Men of the Bible; Some Lesser-Known Characters eBook

This eBook from the Gutenberg Project consists of approximately 190 pages of information about Men of the Bible; Some Lesser-Known Characters.

Men of the Bible; Some Lesser-Known Characters eBook

This eBook from the Gutenberg Project consists of approximately 190 pages of information about Men of the Bible; Some Lesser-Known Characters.

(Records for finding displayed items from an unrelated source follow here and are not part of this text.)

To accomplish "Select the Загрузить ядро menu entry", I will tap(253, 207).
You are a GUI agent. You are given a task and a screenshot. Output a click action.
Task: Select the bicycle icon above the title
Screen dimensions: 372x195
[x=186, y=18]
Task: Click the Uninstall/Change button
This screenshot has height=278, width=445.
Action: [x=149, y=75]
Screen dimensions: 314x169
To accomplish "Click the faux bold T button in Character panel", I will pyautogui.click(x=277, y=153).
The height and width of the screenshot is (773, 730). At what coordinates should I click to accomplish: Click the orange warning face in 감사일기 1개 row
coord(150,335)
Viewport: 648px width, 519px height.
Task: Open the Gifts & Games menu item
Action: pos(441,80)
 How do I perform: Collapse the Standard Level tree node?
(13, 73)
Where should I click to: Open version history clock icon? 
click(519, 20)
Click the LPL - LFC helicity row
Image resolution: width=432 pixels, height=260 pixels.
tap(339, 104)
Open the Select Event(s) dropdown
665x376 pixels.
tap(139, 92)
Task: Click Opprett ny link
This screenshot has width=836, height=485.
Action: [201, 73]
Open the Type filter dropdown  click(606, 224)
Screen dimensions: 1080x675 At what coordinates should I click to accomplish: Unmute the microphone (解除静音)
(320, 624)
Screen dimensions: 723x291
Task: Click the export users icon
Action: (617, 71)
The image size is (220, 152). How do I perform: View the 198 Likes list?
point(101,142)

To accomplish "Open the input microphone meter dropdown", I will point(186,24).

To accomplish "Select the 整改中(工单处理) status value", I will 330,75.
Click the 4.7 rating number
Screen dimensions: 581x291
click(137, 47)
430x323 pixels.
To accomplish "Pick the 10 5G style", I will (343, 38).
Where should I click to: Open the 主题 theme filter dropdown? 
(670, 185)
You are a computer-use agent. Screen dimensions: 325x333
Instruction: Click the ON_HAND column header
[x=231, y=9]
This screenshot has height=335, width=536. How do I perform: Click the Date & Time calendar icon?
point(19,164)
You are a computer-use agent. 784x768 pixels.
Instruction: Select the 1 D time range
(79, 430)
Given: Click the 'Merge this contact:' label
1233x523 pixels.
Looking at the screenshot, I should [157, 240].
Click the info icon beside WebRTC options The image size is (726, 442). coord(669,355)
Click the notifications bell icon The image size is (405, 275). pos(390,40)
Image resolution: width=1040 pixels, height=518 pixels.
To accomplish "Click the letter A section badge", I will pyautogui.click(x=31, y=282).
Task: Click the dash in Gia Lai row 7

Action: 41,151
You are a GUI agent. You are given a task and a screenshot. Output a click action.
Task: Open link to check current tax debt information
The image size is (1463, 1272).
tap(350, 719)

Believe me, we are all a riddle to ourselves.  Each man is to himself, and each woman too, the greatest of all mysteries save the one greater mystery, God.  None of us know of what elements he is composed, and how strangely the good and evil mix and mingle and clash and strive in each day’s doings, and through the whole of life.  They who believe that the saint is all saint, and the sinner all sinner, are blindly and pitiably ignorant of human nature.  God has made no man without putting some little bit of the Divine image in him.  The worst has some lingering trace or ruin of it.  And the best is not so entirely the temple of the Holy Ghost that no fouler spirits ever obtain entrance there.  You may say that you do not believe in a devil.  Well, that may be; but there is something like a devil in all of us at certain times, and I would rather believe that it comes from the outside than that it is born and bred and originates within.  At any rate, there are in all of us the strange oppositions, the darkness and the light overlapping each other, the evil and the good ever contending, like Esau and Jacob, in the birth hour.  The awful and the blessed possibilities are there, and which shall get the uppermost depends first on God, and then upon ourselves.

I.

Remember first, then, that we have all a lower side.

There is in us what I may call a lurking, crouching, slumbering devil, which needs constant watching and holding down with the strong hand of self-mastery and prayer.  “Praying always with all prayer, and watching thereunto,” says the apostle.  In every one of us there is the possibility of falling, however high we stand and however near God we walk.  Bunyan says, in his immortal story, “Then I saw in my dream that by the very gate of heaven there was a way that led down to hell.”  No man, however ripe in goodness, however firmly rooted and grounded in faith, love, and Christian qualities, ever gets beyond the need of vigilant sentinel work—­watching himself.  He must always be buffeting himself, and keeping under his body, as Paul did, lest he himself should be a castaway.  Let him grow careless, presumptuous, neglectful of prayer, and all the old tempers and passions slowly steal in, and bit by bit obtain the mastery, and the Christian disgraces his profession, and the saint becomes a sinner again.  Every Christian knows this.  He knows the evil powers that are in him.

It is the man who has never fought with his temptation, never prayed, who especially needs to be reminded of it; young men and women who have been well brought up, who have kept themselves moderately straight so far, and who are full of good resolutions.  I hear them say, “Oh I am strong enough.  I am not such a fool as to throw myself away in the stupid game of the prodigal, in drunkenness, and gambling, and unclean living.  I can hold myself in.  I can go just as far as I please.  I can indulge to a certain extent, and pull myself up just at the moment I please; and as for prayer and seeking God’s help, thank my stars I can clear a safe course without all that.  I shall not overstep the line you may depend upon it.” “Is thy servant a dog, that he should do this?”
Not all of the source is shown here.